Sanctions fiscales en matière de TVA en France
Dans un communiqué de presse publié sur son site internet le 4 septembre 2015, la Commission Européenne interpellait les États membres au sujet de l’écart croissant constaté en matière de perception des recettes TVA dans l’UE. L’écart TVA est en effet “la différence entre le montant théorique des recettes de TVA et le montant effectivement perçu”.
Pour l’année 2013, un rapport mentionné dans ledit communiqué fait état d’un manque à gagner estimé à 168 milliards d’euros de TVA dans toute l’Union Européenne. Dans ce contexte particulier, la Commission a rappelé aux États membres la nécessité d’adopter au niveau national “une position plus ferme à l’égard de la fraude et d’assurer une mise en œuvre des règles plus rigoureuse”.
En France, les lois fiscales adoptées ces dernières années tendent à accroître les moyens permettant à l’administration de débusquer la fraude fiscale et resserrer l’étau autour des contrevenants. Le résumé des sanctions propres au régime de la TVA que nous faisons ci-dessous est destiné en priorité à l’information des entreprises étrangères qui réalisent des activités économiques taxables dans l’hexagone.
1. Comment le fisc français peut-il être informé de mes activités en France?
Si vous êtes une société étrangère et que vous réalisez en France des opérations économiques non déclarées et pour lesquelles vous êtes redevable de la TVA française (ou d’autres obligations déclaratives), le fisc français dispose d’un arsenal technique et réglementaire lui permettant de vous identifier.
Tout d’abord, il dispose d’un système performant d’analyse des données lui permettant de recouper des flux de biens et services, y compris les opérations transfrontalières impliquant l’administration des douanes. Cet outil est renforcé par l’échange automatique d’informations entre États membres de l’UE via le réseau européen anti-fraude né en 2011 (à l’initiative de la France) et baptisé Eurofisc.
Ensuite, l’administration fiscale peut également faire valoir son droit de communication en exigeant à vos partenaires commerciaux en France (fournisseurs, clients, sociétés de logistique ou de transport, etc.) de lui communiquer tout document commercial (factures, documents comptables, dossiers commerciaux) lui permettant d’exercer normalement son pouvoir de contrôle. Depuis 2015, tout refus de communiquer de telles informations est passible d’une amende fiscale de 5000 € par demande.
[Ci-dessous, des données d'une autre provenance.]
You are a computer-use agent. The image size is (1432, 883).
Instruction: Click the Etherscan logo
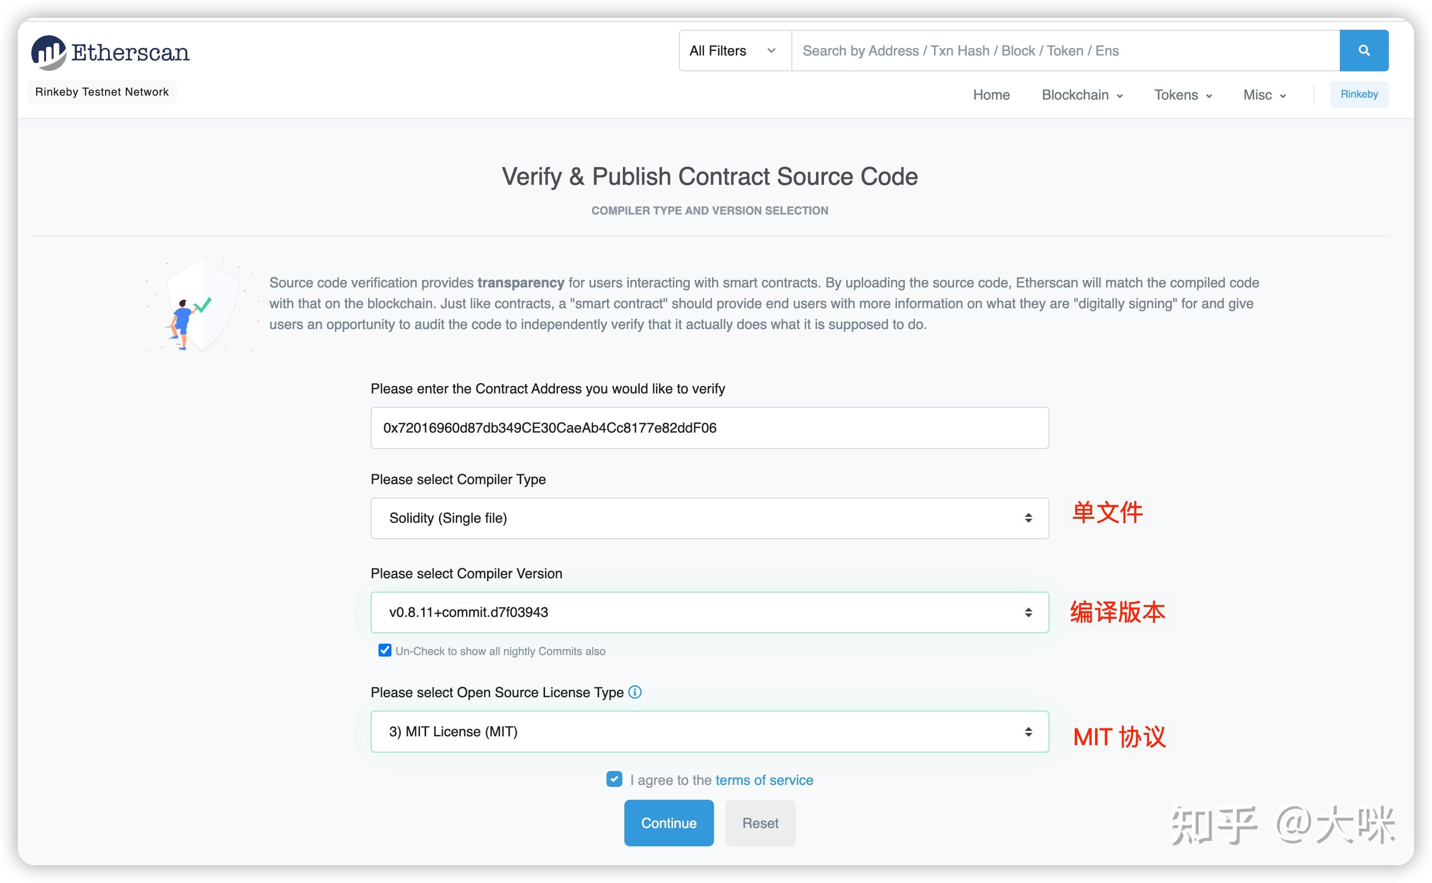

Enfin, le Ministre français des finances a récemment indiqué au journal Le Parisien l’intention de rémunérer à l’avenir des lanceurs d’alertes (plus couramment appelés « indics » – en France – ou « dénonciateurs » – au Canada francophone). Il serait question de récompenser toute personne détenant des informations privilégiées qui permettraient aux agents du fisc de redresser une personne physique ou morale impliquée dans la fraude ou l’évasion fiscale.
2. Que risque mon entreprise en cas de non-respect de la législation sur la TVA?
Nous reprenons dans le tableau ci-dessous l’essentiel des sanctions en matière de violation de la législation française sur la TVA. Pour la simplicité, il sera également intégré les pénalités liées aux déclarations statistiques.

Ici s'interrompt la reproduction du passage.